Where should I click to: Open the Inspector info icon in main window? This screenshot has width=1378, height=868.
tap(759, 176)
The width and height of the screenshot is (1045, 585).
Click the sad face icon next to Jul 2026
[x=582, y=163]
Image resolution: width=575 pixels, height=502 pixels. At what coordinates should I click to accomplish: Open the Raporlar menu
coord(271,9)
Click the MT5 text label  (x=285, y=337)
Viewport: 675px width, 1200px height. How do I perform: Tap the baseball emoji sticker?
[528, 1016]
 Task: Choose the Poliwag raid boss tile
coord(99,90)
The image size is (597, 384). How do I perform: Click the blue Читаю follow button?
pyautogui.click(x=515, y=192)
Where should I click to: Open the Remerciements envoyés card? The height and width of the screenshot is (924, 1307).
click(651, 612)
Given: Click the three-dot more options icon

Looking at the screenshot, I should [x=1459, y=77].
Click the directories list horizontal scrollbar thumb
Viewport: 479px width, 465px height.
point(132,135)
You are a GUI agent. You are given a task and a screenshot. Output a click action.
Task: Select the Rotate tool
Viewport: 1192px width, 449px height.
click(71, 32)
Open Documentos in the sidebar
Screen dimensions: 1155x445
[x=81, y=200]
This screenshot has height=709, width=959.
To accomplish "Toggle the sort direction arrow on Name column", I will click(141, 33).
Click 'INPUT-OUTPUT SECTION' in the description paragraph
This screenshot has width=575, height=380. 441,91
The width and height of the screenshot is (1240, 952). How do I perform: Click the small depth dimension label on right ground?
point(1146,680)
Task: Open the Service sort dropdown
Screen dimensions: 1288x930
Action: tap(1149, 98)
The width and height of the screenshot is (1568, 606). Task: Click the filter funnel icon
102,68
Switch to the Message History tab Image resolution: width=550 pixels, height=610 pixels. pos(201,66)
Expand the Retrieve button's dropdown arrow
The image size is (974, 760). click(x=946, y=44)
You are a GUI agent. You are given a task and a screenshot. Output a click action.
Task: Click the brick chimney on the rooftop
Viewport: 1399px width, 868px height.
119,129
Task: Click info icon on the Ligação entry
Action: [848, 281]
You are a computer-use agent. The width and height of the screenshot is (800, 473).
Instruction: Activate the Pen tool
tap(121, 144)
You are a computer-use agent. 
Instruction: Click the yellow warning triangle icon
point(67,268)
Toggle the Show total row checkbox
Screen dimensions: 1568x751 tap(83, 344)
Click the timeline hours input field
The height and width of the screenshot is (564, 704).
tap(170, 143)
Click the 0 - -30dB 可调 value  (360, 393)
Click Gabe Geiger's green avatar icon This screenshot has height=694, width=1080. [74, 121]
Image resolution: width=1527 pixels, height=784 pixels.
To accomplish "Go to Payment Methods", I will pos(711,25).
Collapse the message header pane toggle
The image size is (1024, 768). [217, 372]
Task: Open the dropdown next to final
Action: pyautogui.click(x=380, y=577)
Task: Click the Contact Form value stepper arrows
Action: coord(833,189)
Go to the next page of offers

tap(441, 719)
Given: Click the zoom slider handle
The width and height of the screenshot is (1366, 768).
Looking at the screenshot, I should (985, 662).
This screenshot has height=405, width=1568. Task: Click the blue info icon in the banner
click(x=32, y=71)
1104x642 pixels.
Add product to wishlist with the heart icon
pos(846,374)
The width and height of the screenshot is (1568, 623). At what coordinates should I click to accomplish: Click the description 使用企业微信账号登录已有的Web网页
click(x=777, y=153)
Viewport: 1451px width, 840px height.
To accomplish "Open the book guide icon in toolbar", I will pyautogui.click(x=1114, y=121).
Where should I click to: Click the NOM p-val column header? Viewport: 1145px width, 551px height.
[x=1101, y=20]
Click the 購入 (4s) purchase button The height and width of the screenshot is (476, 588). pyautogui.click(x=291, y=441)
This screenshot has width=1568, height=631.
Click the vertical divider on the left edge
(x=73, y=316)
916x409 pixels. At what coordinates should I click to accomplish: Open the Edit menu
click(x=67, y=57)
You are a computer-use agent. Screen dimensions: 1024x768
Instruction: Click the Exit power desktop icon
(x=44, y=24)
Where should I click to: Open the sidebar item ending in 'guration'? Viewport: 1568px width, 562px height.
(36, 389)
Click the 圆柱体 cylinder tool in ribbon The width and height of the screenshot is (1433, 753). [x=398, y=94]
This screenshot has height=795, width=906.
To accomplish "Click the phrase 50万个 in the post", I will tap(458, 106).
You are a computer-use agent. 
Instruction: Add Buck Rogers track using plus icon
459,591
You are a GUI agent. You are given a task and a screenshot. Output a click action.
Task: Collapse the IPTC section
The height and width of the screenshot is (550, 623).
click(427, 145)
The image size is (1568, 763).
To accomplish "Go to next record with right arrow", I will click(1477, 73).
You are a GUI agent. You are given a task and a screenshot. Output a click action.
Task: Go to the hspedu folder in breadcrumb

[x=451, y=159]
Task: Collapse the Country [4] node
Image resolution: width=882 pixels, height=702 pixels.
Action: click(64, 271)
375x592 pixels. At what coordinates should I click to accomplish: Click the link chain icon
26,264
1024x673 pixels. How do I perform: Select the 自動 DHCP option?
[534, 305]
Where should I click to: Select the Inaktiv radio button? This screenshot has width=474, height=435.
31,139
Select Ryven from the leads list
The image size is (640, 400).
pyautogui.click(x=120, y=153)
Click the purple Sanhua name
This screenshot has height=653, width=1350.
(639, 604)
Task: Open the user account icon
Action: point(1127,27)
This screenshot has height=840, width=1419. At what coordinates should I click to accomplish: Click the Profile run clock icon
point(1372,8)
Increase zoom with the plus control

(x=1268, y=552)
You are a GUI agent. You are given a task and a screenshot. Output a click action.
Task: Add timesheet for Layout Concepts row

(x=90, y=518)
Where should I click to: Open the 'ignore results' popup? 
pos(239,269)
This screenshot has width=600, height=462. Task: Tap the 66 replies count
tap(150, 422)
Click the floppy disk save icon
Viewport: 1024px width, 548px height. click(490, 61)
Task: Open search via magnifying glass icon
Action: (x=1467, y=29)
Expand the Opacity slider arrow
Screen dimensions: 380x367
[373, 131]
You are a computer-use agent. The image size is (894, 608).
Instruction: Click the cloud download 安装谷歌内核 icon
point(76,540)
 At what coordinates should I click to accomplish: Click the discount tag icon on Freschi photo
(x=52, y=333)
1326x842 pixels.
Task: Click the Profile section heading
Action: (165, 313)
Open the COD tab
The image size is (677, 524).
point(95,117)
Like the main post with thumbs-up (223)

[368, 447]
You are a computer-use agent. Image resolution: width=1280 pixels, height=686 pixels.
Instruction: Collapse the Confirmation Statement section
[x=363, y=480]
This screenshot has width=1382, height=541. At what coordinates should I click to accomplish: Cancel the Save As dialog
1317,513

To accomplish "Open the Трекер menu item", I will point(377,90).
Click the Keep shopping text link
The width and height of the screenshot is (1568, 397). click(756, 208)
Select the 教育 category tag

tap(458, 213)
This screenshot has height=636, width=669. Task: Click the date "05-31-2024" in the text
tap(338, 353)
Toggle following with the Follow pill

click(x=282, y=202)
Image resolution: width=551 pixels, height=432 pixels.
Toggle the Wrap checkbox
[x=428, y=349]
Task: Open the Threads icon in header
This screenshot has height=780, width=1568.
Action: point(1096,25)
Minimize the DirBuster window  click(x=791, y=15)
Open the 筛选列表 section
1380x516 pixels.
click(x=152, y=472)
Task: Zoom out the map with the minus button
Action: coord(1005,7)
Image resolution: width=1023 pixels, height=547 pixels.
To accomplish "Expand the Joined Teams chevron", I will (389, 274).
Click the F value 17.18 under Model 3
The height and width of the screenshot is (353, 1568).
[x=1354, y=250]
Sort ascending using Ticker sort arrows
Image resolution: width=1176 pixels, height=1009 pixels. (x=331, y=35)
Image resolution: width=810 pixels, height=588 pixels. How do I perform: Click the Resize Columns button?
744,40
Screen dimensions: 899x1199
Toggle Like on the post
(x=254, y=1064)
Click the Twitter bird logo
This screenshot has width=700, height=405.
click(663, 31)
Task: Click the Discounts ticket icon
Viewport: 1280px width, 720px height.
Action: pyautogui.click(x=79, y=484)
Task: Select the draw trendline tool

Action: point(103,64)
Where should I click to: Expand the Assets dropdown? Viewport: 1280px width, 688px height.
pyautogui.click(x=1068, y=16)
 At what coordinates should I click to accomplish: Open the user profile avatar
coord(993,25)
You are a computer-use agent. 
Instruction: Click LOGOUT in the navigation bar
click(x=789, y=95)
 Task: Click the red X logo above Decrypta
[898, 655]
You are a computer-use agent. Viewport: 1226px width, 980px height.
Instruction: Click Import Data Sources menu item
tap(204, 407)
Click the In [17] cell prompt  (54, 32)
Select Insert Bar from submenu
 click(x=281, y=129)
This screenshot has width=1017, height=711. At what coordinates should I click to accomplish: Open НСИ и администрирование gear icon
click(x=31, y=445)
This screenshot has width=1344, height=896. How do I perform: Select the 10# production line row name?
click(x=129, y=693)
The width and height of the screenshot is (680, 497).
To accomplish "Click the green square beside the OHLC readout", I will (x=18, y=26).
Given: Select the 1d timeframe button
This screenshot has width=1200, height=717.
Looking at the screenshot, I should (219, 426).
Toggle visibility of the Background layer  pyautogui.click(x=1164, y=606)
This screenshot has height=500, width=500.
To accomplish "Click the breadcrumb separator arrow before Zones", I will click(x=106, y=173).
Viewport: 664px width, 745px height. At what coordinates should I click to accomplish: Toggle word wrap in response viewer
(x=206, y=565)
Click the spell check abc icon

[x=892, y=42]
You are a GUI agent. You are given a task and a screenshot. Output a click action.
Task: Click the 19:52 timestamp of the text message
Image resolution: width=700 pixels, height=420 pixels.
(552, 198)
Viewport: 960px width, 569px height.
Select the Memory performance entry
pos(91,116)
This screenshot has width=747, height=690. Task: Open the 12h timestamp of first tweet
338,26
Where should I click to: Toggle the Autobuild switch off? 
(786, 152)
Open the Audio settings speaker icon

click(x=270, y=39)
----
Scan the records above for the lines holding "Expand the Retrieve button's dropdown arrow" and "You are a computer-use agent. The width". Transcribe those two and every line between them word for word, and no others.

Expand the Retrieve button's dropdown arrow
The image size is (974, 760). click(x=946, y=44)
You are a GUI agent. You are given a task and a screenshot. Output a click action.
Task: Click the brick chimney on the rooftop
Viewport: 1399px width, 868px height.
119,129
Task: Click info icon on the Ligação entry
Action: [848, 281]
You are a computer-use agent. The width and height of the screenshot is (800, 473).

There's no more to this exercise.